* BEGIN Information supplied *
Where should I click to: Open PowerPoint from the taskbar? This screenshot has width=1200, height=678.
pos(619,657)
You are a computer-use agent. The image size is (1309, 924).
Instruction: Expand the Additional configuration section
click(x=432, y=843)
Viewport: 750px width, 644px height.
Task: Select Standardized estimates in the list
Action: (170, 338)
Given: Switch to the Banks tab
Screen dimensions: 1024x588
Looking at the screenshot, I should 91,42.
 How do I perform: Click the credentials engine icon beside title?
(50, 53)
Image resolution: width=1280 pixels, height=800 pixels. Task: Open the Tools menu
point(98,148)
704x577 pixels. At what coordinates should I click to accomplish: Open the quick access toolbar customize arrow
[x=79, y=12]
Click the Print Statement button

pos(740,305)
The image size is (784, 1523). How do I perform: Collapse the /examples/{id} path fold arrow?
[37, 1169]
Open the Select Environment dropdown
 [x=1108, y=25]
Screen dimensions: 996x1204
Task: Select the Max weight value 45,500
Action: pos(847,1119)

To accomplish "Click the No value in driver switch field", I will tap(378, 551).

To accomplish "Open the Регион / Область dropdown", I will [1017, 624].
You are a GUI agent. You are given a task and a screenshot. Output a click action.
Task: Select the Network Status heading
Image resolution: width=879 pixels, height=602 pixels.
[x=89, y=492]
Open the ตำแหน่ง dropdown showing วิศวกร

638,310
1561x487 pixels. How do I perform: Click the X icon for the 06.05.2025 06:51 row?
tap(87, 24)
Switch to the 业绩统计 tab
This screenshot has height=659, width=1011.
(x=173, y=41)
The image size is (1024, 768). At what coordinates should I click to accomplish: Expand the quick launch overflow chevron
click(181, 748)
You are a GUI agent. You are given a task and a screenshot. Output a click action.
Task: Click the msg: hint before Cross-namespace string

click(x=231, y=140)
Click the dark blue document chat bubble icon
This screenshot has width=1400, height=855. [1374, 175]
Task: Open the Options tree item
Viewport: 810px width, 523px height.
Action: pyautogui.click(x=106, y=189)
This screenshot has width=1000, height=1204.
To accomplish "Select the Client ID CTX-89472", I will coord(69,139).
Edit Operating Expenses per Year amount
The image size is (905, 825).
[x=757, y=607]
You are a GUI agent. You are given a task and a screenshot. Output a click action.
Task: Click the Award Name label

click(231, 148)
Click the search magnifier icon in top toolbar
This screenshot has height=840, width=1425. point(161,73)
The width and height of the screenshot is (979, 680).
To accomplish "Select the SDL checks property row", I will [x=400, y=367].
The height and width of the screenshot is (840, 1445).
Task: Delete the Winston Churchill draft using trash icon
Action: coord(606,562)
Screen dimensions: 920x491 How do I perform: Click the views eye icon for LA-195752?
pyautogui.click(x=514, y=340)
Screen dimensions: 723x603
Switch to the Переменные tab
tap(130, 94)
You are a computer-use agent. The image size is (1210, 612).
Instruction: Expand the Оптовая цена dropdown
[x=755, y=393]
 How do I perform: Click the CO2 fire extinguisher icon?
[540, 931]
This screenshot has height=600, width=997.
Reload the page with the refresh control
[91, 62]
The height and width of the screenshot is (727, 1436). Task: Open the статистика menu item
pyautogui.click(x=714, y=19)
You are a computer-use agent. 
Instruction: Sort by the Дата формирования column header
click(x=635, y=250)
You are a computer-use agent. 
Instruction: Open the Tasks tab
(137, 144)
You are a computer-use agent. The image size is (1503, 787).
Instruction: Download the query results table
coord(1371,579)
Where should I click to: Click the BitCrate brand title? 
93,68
* END Information supplied *
**Exercise:** Copy out every one of the records above line for line, with no changes.

**Exercise solution:**
Where should I click to: Open PowerPoint from the taskbar? This screenshot has width=1200, height=678.
pos(619,657)
You are a computer-use agent. The image size is (1309, 924).
Instruction: Expand the Additional configuration section
click(x=432, y=843)
Viewport: 750px width, 644px height.
Task: Select Standardized estimates in the list
Action: (170, 338)
Given: Switch to the Banks tab
Screen dimensions: 1024x588
Looking at the screenshot, I should 91,42.
 How do I perform: Click the credentials engine icon beside title?
(50, 53)
Image resolution: width=1280 pixels, height=800 pixels. Task: Open the Tools menu
point(98,148)
704x577 pixels. At what coordinates should I click to accomplish: Open the quick access toolbar customize arrow
[x=79, y=12]
Click the Print Statement button

pos(740,305)
The image size is (784, 1523). How do I perform: Collapse the /examples/{id} path fold arrow?
[37, 1169]
Open the Select Environment dropdown
 [x=1108, y=25]
Screen dimensions: 996x1204
Task: Select the Max weight value 45,500
Action: pos(847,1119)

To accomplish "Click the No value in driver switch field", I will tap(378, 551).

To accomplish "Open the Регион / Область dropdown", I will [1017, 624].
You are a GUI agent. You are given a task and a screenshot. Output a click action.
Task: Select the Network Status heading
Image resolution: width=879 pixels, height=602 pixels.
[x=89, y=492]
Open the ตำแหน่ง dropdown showing วิศวกร

638,310
1561x487 pixels. How do I perform: Click the X icon for the 06.05.2025 06:51 row?
tap(87, 24)
Switch to the 业绩统计 tab
This screenshot has height=659, width=1011.
(x=173, y=41)
The image size is (1024, 768). At what coordinates should I click to accomplish: Expand the quick launch overflow chevron
click(181, 748)
You are a GUI agent. You are given a task and a screenshot. Output a click action.
Task: Click the msg: hint before Cross-namespace string

click(x=231, y=140)
Click the dark blue document chat bubble icon
This screenshot has width=1400, height=855. [1374, 175]
Task: Open the Options tree item
Viewport: 810px width, 523px height.
Action: pyautogui.click(x=106, y=189)
This screenshot has width=1000, height=1204.
To accomplish "Select the Client ID CTX-89472", I will coord(69,139).
Edit Operating Expenses per Year amount
The image size is (905, 825).
[x=757, y=607]
You are a GUI agent. You are given a task and a screenshot. Output a click action.
Task: Click the Award Name label

click(231, 148)
Click the search magnifier icon in top toolbar
This screenshot has height=840, width=1425. point(161,73)
The width and height of the screenshot is (979, 680).
To accomplish "Select the SDL checks property row", I will [x=400, y=367].
The height and width of the screenshot is (840, 1445).
Task: Delete the Winston Churchill draft using trash icon
Action: coord(606,562)
Screen dimensions: 920x491 How do I perform: Click the views eye icon for LA-195752?
pyautogui.click(x=514, y=340)
Screen dimensions: 723x603
Switch to the Переменные tab
tap(130, 94)
You are a computer-use agent. The image size is (1210, 612).
Instruction: Expand the Оптовая цена dropdown
[x=755, y=393]
 How do I perform: Click the CO2 fire extinguisher icon?
[540, 931]
This screenshot has height=600, width=997.
Reload the page with the refresh control
[91, 62]
The height and width of the screenshot is (727, 1436). Task: Open the статистика menu item
pyautogui.click(x=714, y=19)
You are a computer-use agent. 
Instruction: Sort by the Дата формирования column header
click(x=635, y=250)
You are a computer-use agent. 
Instruction: Open the Tasks tab
(137, 144)
You are a computer-use agent. The image size is (1503, 787).
Instruction: Download the query results table
coord(1371,579)
Where should I click to: Click the BitCrate brand title? 
93,68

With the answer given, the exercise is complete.